Here you will find what students actually borrow to attend DeSales University: median debt, the percentile spread, total borrowing including PLUS loans, and the cost to repay. All figures come from the U.S. Department of Education and IPEDS.
Looking at the entering class at DeSales, 70% of new students use loans toward freshman-year expenses, borrowing on average $11,066 apiece. This figure includes both private and federally funded student loans.
The average federal loan is $5,348, or about 97.2% of the $5,500 federal limit that applies to a typical first-year dependent borrower. Remember the all-undergraduate figures below leave out private loans, so they will look lower than this private-plus-federal freshman amount.
Among all degree-seeking undergrads at DeSales, 65% rely on federal student loans toward their education, for a typical $6,749 a year. This works out to 26.2% greater than the $5,348 freshmen take on.
Borrowing the same amount each year would add up to roughly $13,498 by year two and around $26,996 over four years. These projections assume the same federal borrowing each year and exclude private and Parent PLUS loans.
| Undergraduate federal borrowing | Value |
|---|---|
| Share using federal loans | 65% |
| Average federal loan per year | $6,749 |
| Undergraduates with a federal loan | 1,372 |
| Total federal loans (one year) | $9,259,400 |
Graduating and withdrawing students at DeSales carry a median federal debt of $20,000 in federal student loans.
| Borrower group | Median federal debt |
|---|---|
| All federal borrowers | $20,000 |
| Students who completed (graduates) | $25,788 |
| Students who withdrew | $9,500 |
The figure for students who withdrew is worth watching: debt without a completed credential is the hardest to repay.
Half of all borrowers fall between the 25th and 75th percentiles shown below for DeSales.
| Percentile | Cumulative Federal Debt |
|---|---|
| 10th percentile (lowest-debt students) | $3,538 |
| 25th percentile | $7,670 |
| 75th percentile | $27,000 |
| 90th percentile (highest-debt students) | $31,000 |
The gap between the 10th and 90th percentile is the clearest single measure of how widely borrowing varies at DeSales.
PLUS loans — taken out by parents or graduate students — add to the total cost of attendance financed by debt at DeSales.
| Group | Borrowers | Median debt incl. PLUS |
|---|---|---|
| All borrowers | 499 | $24,535 |
| Completed (graduates) | 319 | $33,790 |
| Did not complete | 180 | $16,553 |
For students who completed, the median total debt including PLUS loans works out to a standard 10-year payment of about $401.8/mo.
Stafford loans are the federal direct-loan program most undergraduates use. The breakdown below separates borrowers who used Stafford loans from those who did not at DeSales.
Stafford This Year vs Not
| Cohort | Borrowers | Median debt incl. PLUS |
|---|---|---|
| Stafford loan this year | 403 | $26,818 |
| No Stafford loan this year | 96 | $18,304 |
These figures turn the debt totals into a monthly repayment picture for DeSales.

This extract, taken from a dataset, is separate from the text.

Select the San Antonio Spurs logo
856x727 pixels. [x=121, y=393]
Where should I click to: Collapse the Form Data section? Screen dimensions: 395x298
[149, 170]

A loan default — failing to keep up with federal student-loan payments — is one of the worst financial outcomes a borrower can face. The official Department of Education two-year default rate for DeSales follows.
| Metric | Value |
|---|---|
| 2-year cohort default rate | 1.8% |
| Borrowers in the cohort | 693 |
A lower default rate generally signals that graduates earn enough to manage their loan payments.
The breakdowns below show median federal debt by income, first-generation status, and dependency.
Borrowing by Income Tier
| Income tier | Median federal debt |
|---|---|
| Low income | $21,500 |
| Middle income | $19,750 |
| High income | $19,500 |
By First-Generation Status
| Cohort | Median federal debt |
|---|---|
| First-generation students | $20,341 |
| Continuing-generation students | $19,500 |
Dependency-Status Comparison
| Cohort | Median federal debt |
|---|---|
| Dependent students | $20,500 |
| Independent students | $19,000 |
The Department of Education computes gap indicators that show how borrowing differs between student groups at DeSales.
The Difference Between Subsidized and Unsubsidized Loans
Subsidized loans pause interest while you are in school; unsubsidized loans do not. That difference compounds over four years, so the type of loan you take matters as much as the amount.
Worth Knowing
Unlike most other debt, federal student loans generally survive bankruptcy — and unpaid balances can lead to wage garnishment — so borrow only what you truly need.
References
More about our data sources and methodologies.